The team has made available all the information derived from their study, and this will contribute both to the understanding of the underlying molecular mechanisms behind certain inherited diseases, and to the growing ‘interactomic’ information in man.
The Pfam database (Finn 2008)
The Pfam database organises proteins into a library of protein families providing a ‘periodic table’ of biology. The database consists of a large collection – currently amounting to nearly 12,000 families – that match to 75 per cent of known proteins. Pfam also generates higher-level groupings of related families, known as clans. A clan is a collection of protein sequence entries that are related by similarity of sequence, structure or by a statistical analysis called profile-HMM.
The MEROPS database (Rawlings 2008)
The MEROPS database focuses on the classification of a subset of proteins called peptidases (also termed proteases, proteinases or proteolytic enzymes) and provides the worldwide standard nomenclature for these proteins. Because MEROPS covers a more specialised set of proteins it can collect data at a greater depth than Pfam, even at the level of individual proteins, family and clan level.

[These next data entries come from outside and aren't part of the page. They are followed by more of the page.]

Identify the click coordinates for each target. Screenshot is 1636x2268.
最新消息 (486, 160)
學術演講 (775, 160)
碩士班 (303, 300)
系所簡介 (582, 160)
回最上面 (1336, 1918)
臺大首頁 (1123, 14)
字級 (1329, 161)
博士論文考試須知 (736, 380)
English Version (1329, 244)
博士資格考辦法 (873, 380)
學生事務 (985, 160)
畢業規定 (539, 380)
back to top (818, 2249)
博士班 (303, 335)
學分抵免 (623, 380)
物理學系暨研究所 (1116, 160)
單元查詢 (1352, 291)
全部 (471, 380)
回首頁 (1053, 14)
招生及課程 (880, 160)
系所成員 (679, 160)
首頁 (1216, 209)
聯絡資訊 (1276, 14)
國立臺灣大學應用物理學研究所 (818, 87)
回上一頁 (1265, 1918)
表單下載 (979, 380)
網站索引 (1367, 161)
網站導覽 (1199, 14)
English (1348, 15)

The Rfam database (Griffiths-Jones 2009)
We have created the Rfam database, the first collection of non-coding RNA (ncRNA) families. Rfam is a joint project involving researchers based at the Wellcome Trust Sanger Institute and at Janelia Farm, Ashburn, VA, USA. Rfam makes use of the large amount of available nucleotide sequence data to identify sequence relatives for the many hundreds of known ncRNA families. The database has allowed for the first time, the routine annotation of ncRNAs in genomes. The database is also widely used as a training set for RNA software development.
Wikipedia: WikiRNA Project (Daub 2008)
The online encyclopedia Wikipedia has become one of the most important online references in the world and has a substantial and growing scientific content. We have formed the RNA WikiProject (http://en.wikipedia.org/wiki/Wikipedia:WikiProject_RNA) as part of the larger Molecular and Cellular Biology WikiProject. We have created over 600 new Wikipedia articles describing families of noncoding RNAs based on the Rfam database, and invite the community to update, edit, and correct these articles. The Rfam database now redistributes this Wikipedia content as the primary textual annotation of its RNA families. Users can, for the first time, directly edit the content of one of the major RNA databases. We believe that this Wikipedia/Rfam link acts as a functioning model for incorporating community annotation into molecular biology databases. This project has received a lot of media attention including an appearance in NatureNews (link to http://www.nature.com/news/2008/081216/full/news.2008.1312.html) and WikiNews (link to http://en.wikinews.org/wiki/RNA_journal_submits_articles_to_Wikipedia?curid=118352).
Discovery of novel protein families
The classification of novel protein families continues to be a key method for transferring experimental results onto new genomic data. Our team has published on many novel domains such as the G5 domain. The discovery of the PAZ domain allowed us to predict that the Dicer protein would be the dsRNA nuclease involved in RNAi some months before this was experimentally demonstrated. We also discovered a novel beta-lactam binding module called the PASTA domain, found in bacterial cell surface receptors and penicillin binding proteins. Most recently we identified that the enigmatic scramblase proteins are related to Tubby, an important protein involved in regulating weight, suggesting these two have a common role in gene regulation.
Research and database maintenance is supported by grants from the Wellcome Trust, the Medical Research Council (MRC) and the Biotechnology and Biological Sciences Research Council (BBSRC).